Повздыхав немного, Мягков отложил два крючка в сторону, зацепил их за небольшой кусок толстой, схожей с пробкой коры, остальные десять – остался ровно десяток! – завернул в мягкую тряпицу и спрятал.

Это был его стратегический запас. А два крючка придется потратить на начальника отряда – нельзя допустить, чтобы тот разочаровался в местной рыбалке.

Озер, богатых карасями и карпами, было три, причем в одном из них, самом дальнем, караси попадались крупнее карпов, – отдельные экземпляры достигали трех килограммов веса.

Когда такого карася Мягков вытаскивал из воды, тот не то чтобы сопротивляться, – даже шевелиться не хотел, так был жирен и ленив.

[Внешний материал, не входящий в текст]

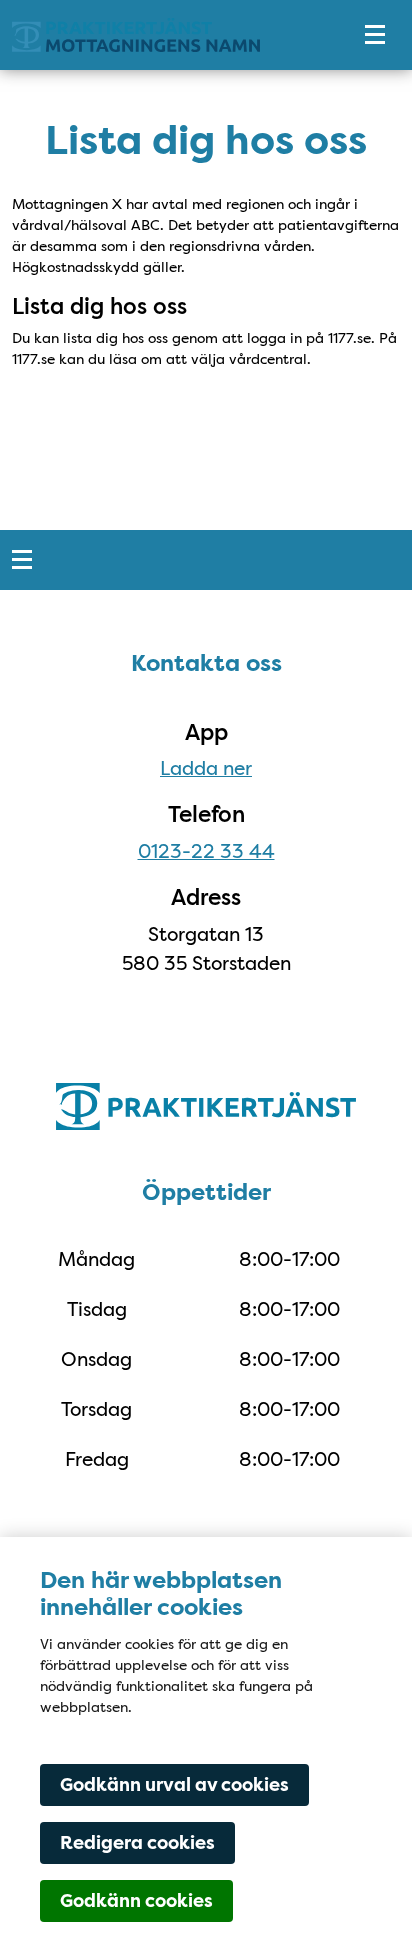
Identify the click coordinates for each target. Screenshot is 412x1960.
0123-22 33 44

На рыбалку вместе с Ломакиным и Мягковым увязался еще один любитель – комиссар Ярмолик, человек в отряде новый, подвижный, тощий, похожий то ли на цыгана, то ли на индейца, с длинными черными космами, вольно выпрастывающимися из-под околыша форменной фуражки.

Комиссар был веселым человеком – всю дорогу балагурил, не давая говорить своим спутникам, подкидывал на плече удочку, будто винтовку, сам иногда подпрыгивал, споткнувшись о какую-нибудь кочку, голос у него был трубным, слышным издалека. Когда Ярмолик рассуждал на какую-нибудь политическую тему, то даже птицы умолкали, – и совсем не потому, что хотели послушать умную речь, – птахи понимали, что перекричать комиссара невозможно.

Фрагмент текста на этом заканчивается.